C’era una volta una scuola, e per ora c’è ancora,
una bella scuola situata su un’altura,
dalla quale, non lontano, sorge la Città del Vaticano.
In questo luogo fresco e ameno,
più di mille persone,
tra studenti, insegnanti e affini
giungono a piedi, con l’auto o con il treno.

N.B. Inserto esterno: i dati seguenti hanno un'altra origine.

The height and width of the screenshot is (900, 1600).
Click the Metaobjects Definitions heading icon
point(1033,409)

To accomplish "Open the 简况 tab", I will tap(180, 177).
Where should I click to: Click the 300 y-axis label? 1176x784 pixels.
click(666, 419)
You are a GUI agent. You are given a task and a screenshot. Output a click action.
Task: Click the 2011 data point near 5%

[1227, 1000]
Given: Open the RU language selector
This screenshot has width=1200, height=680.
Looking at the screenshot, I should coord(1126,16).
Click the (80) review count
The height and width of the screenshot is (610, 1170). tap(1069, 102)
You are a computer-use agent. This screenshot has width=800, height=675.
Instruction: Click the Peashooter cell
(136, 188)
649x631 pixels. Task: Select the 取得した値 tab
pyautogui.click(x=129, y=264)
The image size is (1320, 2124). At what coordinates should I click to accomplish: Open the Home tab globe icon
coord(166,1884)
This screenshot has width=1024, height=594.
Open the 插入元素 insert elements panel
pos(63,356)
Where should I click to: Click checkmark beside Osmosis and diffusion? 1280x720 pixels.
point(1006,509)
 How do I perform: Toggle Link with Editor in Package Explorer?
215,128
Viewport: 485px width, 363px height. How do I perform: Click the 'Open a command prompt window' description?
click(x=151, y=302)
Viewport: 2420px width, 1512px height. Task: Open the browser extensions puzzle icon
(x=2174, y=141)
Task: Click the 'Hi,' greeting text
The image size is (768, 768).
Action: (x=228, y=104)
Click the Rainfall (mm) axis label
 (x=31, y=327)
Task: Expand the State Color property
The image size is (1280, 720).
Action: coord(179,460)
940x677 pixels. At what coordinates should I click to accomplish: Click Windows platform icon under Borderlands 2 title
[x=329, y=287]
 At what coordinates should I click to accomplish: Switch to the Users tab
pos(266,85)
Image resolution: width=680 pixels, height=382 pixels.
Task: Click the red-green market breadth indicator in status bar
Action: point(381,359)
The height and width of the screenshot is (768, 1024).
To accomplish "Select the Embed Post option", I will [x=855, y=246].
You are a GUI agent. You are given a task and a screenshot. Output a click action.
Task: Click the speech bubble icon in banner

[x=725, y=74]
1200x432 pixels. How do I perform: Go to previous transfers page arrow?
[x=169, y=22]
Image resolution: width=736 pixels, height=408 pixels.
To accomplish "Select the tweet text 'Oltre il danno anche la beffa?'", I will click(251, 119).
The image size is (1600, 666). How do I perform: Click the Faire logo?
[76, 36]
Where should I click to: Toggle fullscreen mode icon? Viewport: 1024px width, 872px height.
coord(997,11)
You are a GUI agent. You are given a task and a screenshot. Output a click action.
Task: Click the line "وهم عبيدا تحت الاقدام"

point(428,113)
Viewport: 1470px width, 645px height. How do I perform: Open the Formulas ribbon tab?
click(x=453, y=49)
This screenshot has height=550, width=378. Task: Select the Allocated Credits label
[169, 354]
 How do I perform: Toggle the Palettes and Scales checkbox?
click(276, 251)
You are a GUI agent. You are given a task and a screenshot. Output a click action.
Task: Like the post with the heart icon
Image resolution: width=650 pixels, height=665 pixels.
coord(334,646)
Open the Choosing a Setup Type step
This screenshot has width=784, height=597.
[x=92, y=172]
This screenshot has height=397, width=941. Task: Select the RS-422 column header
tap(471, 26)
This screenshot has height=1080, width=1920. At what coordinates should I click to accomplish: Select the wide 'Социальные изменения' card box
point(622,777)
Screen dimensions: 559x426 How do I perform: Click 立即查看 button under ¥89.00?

Ogni dì si ritrovano tra i banchi, vicini,
per studiare in modo piacevole e sereno.
Tutto è rimasto tale,
fino al giorno in cui le autorità locali
durante le vacanze di Natale,
dopo la venuta di Gesù bambino,
hanno cambiato destinazione alla struttura,
impegnandola a vendita futura;
per uno strano giro di affari
hanno stabilito che sarà ceduta
per farla diventare un ospedale.
Impresa meritoria, per carità, cristiana,
però noi ci chiediamo:
la scuola dove andrà a finire?
Lo sanno o no i funzionari capitali
che, trasferendola altrove,
la scuola rischia di morire?
A questi signori, da cittadini preoccupati domandiamo:
perché penalizzare l’istruzione?
Perché scegliere tra due buone azioni?
Per curare i bambini non ci sono altre ubicazioni?
Ora, tra tanto dire di consiglieri e assessori
noi dubitiamo:
questa incerta novella come andrà a finire?
Nell’attesa, non demordiamo e auspichiamo il lieto fine.
Ben venga la convivenza dei due attori, senza vinti e vincitori.
Il che vorrebbe dire, per la scuola
continuare a funzionare nella sua sede attuale
e al contempo trovare posto al polo ospedaliero
in luogo più adeguato, e senza disturbare.